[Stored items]

------------------------------------------------------------

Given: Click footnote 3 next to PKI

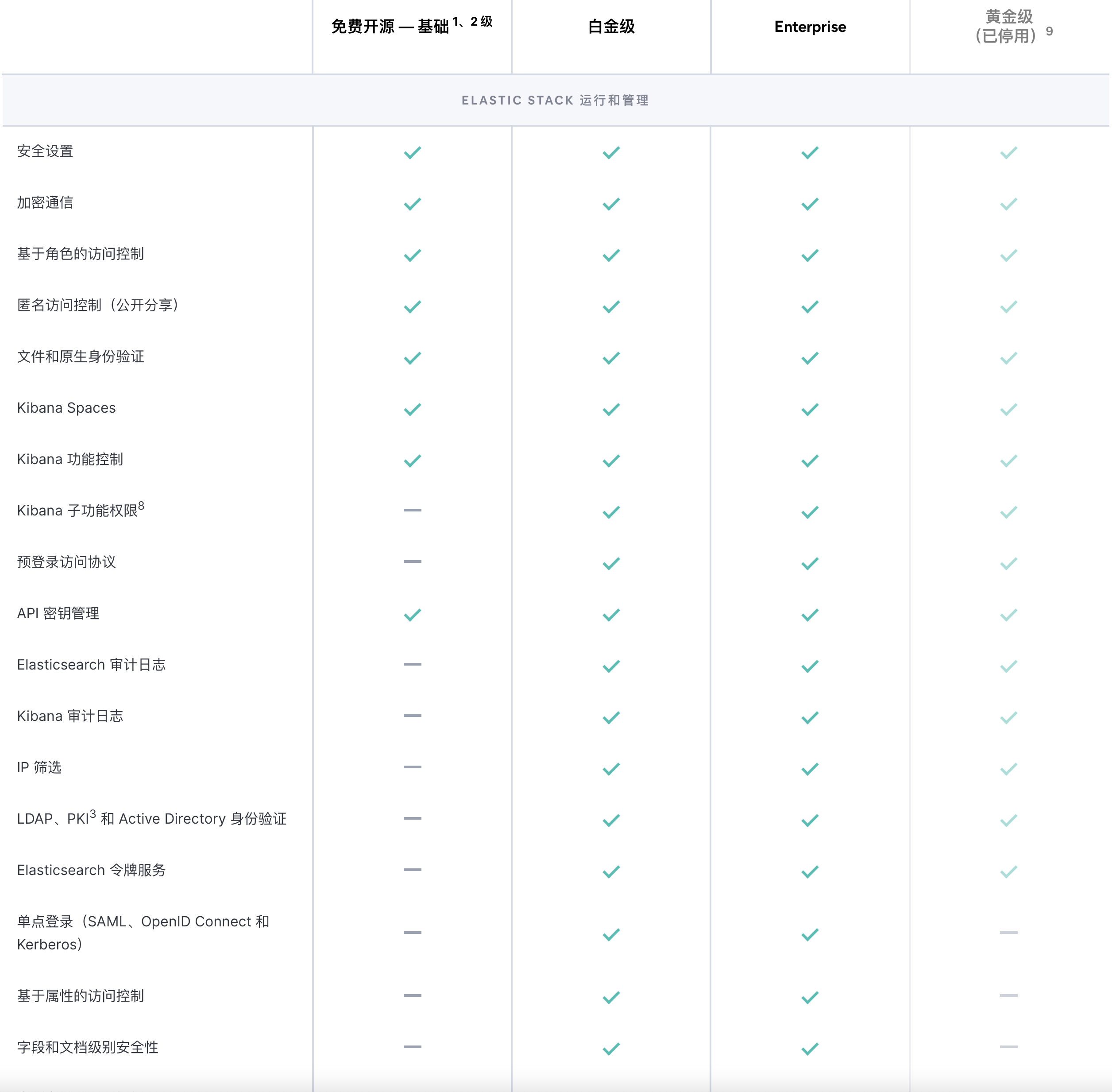Looking at the screenshot, I should pyautogui.click(x=93, y=814).
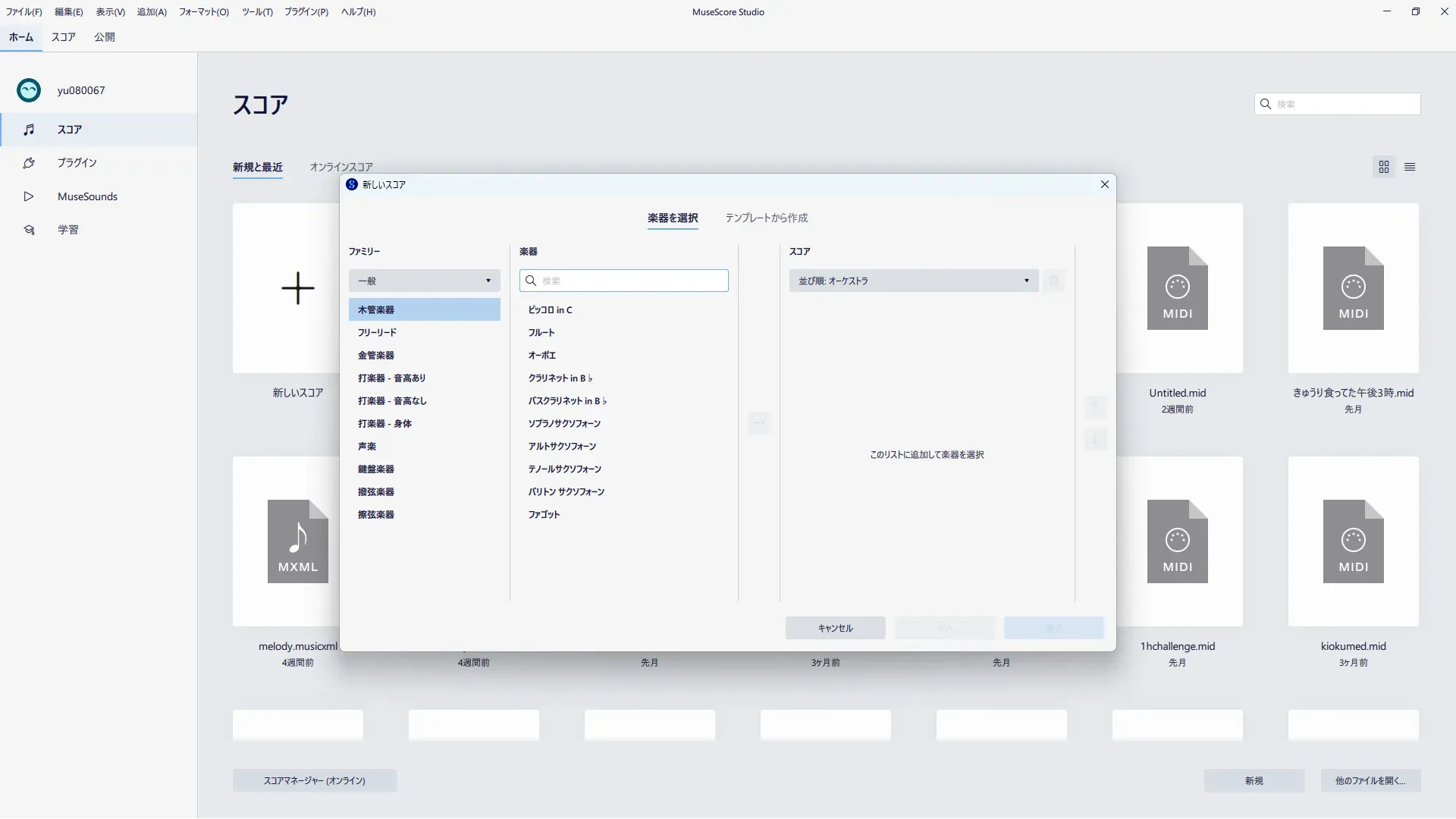Open the kiokumed.mid MIDI file icon
Viewport: 1456px width, 819px height.
click(x=1353, y=541)
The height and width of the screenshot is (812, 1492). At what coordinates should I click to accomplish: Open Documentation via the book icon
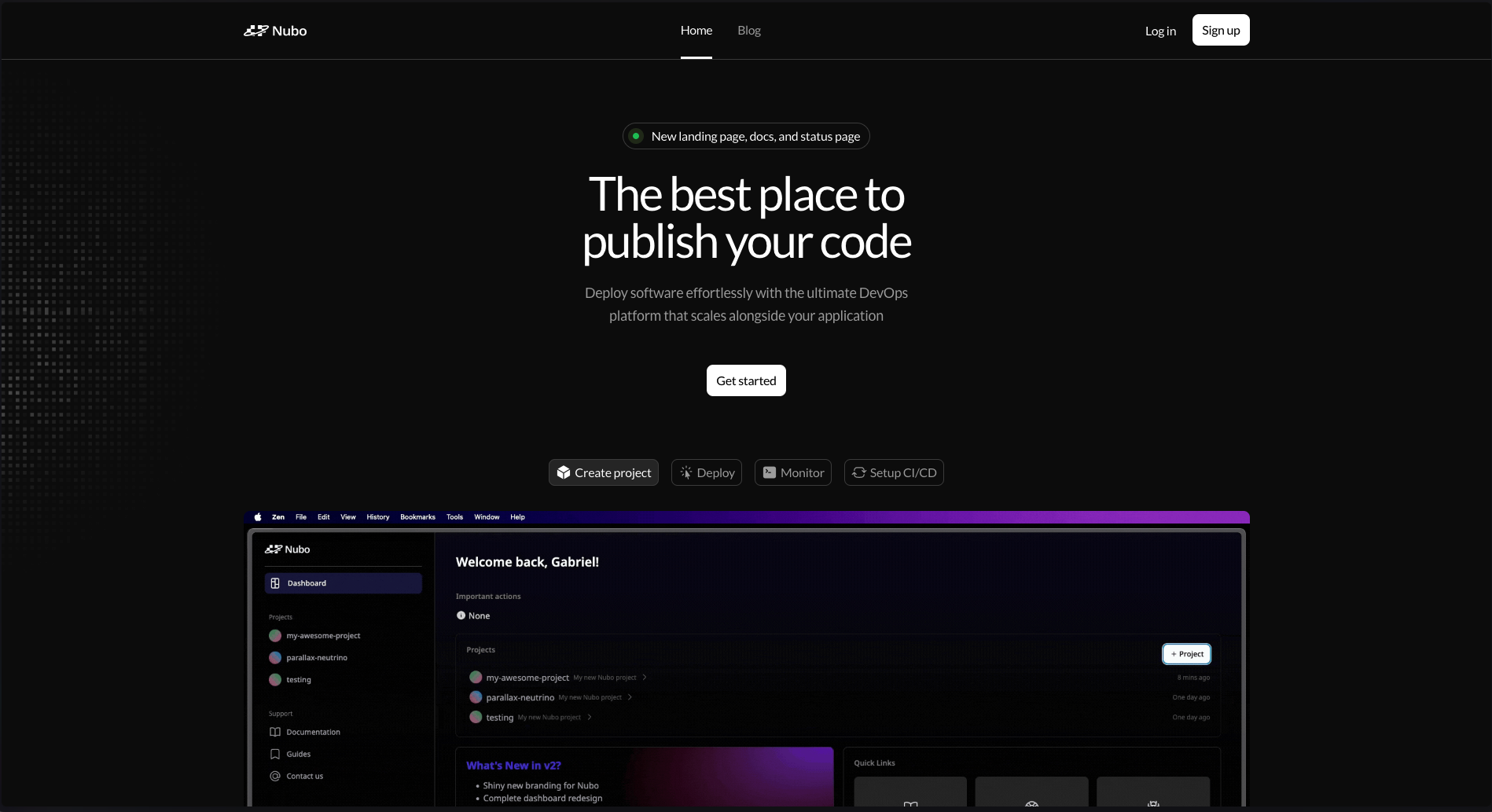[x=275, y=732]
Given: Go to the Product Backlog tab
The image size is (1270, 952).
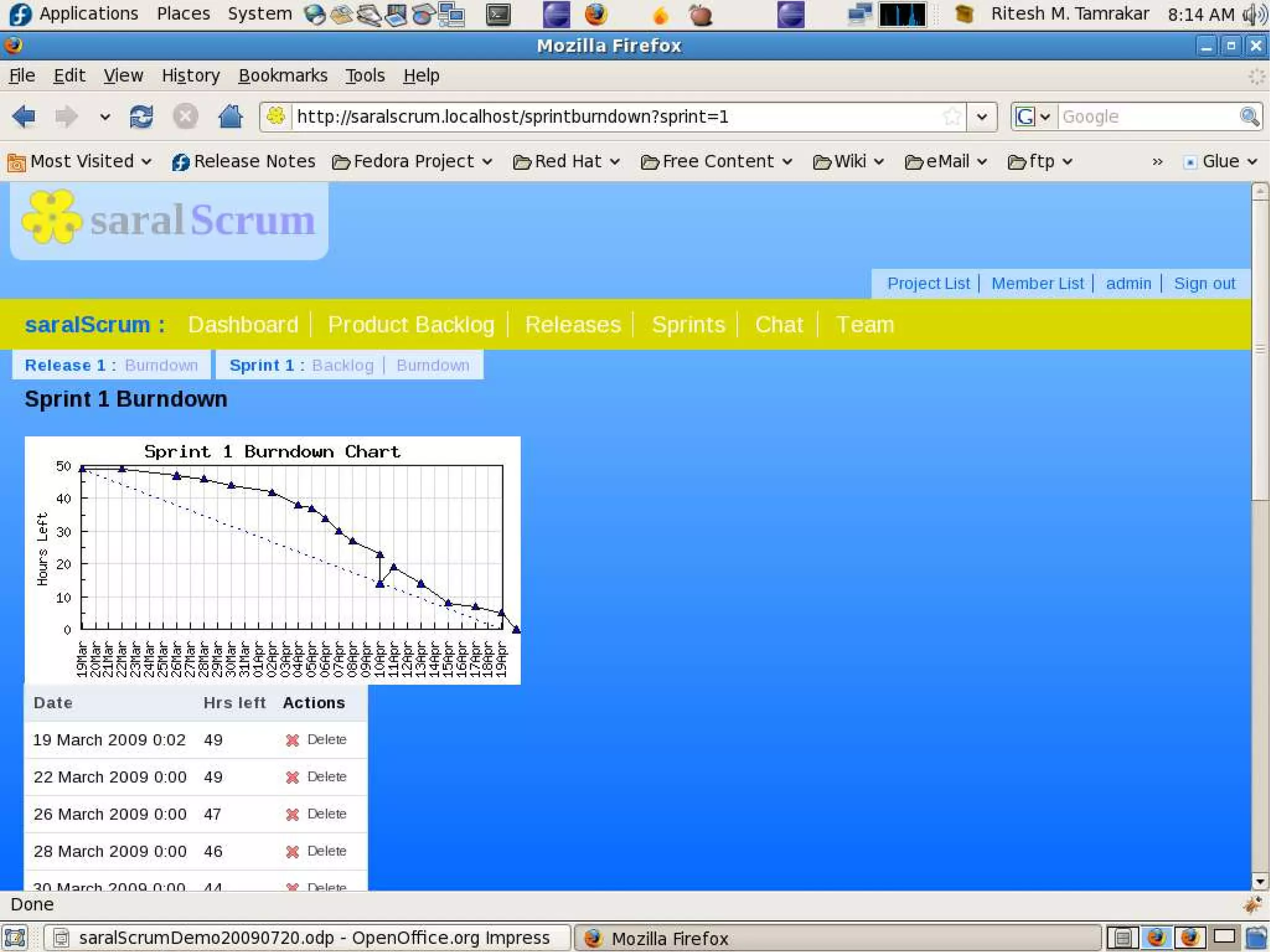Looking at the screenshot, I should pos(411,324).
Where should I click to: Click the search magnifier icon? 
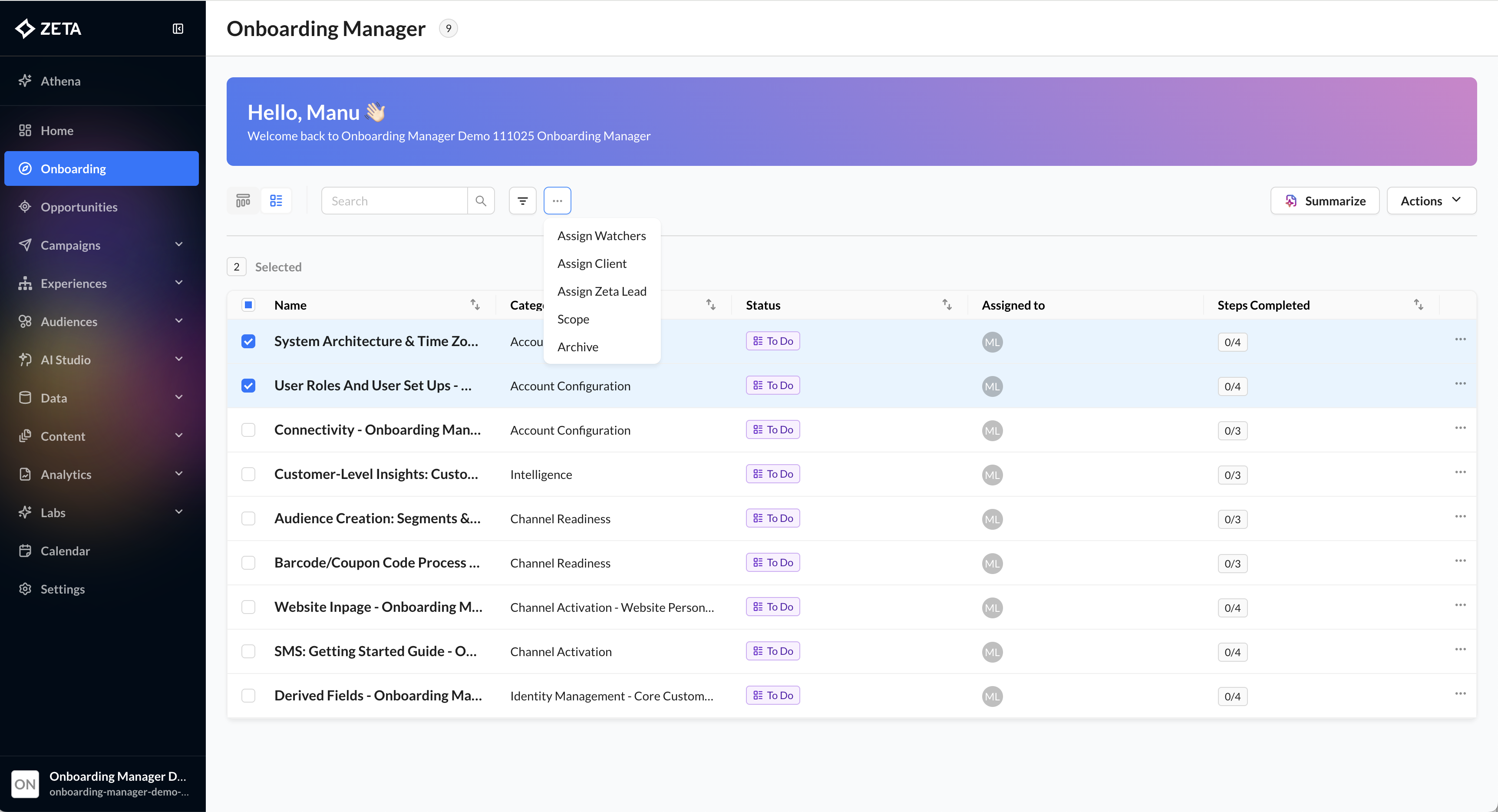pos(481,201)
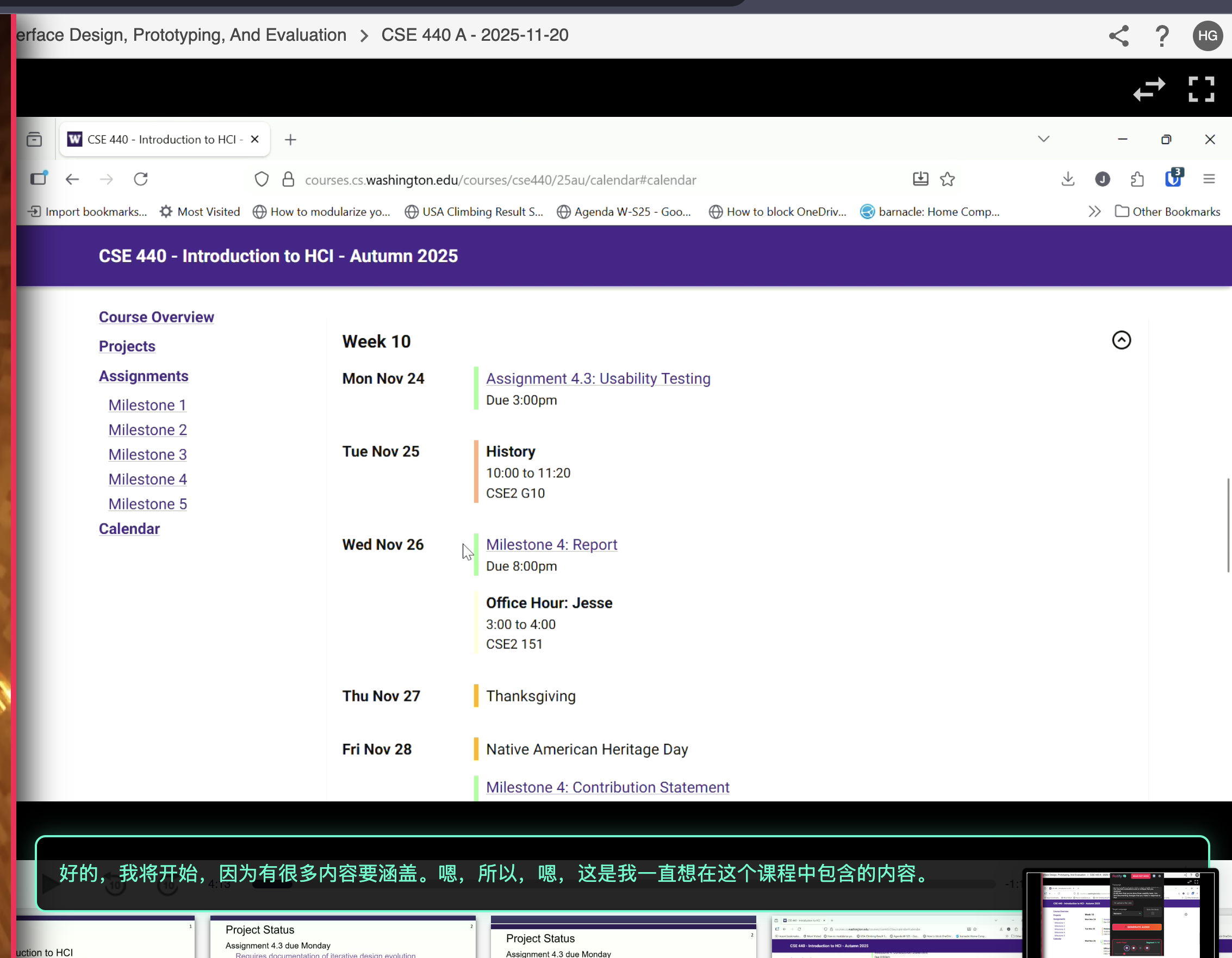Viewport: 1232px width, 958px height.
Task: Expand the list all tabs chevron
Action: click(x=1043, y=139)
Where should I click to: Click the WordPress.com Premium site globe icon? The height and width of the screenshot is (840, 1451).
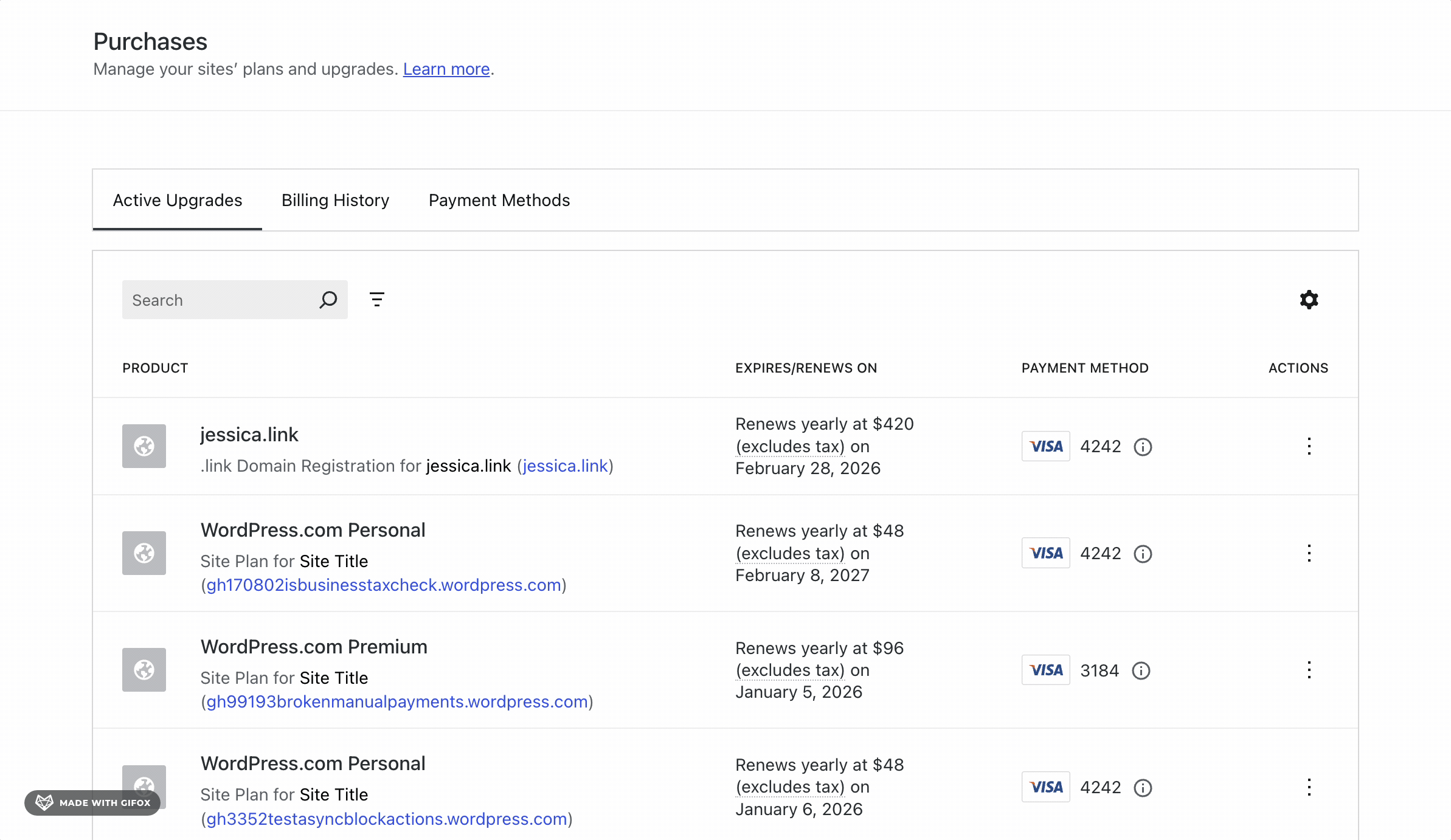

------------------------------------------------------------

Activity: Return exactly, and only, the lines that run from the line containing "The image size is (1270, 952)." to the last line of the entries above, both ends included, with pictures left out.

Solved exercise:
The image size is (1270, 952).
Looking at the screenshot, I should pos(411,324).
Where should I click to: Click the search magnifier icon? 
pos(481,201)
Viewport: 1232px width, 958px height.
Task: Expand the list all tabs chevron
Action: click(x=1043, y=139)
Where should I click to: Click the WordPress.com Premium site globe icon? The height and width of the screenshot is (840, 1451).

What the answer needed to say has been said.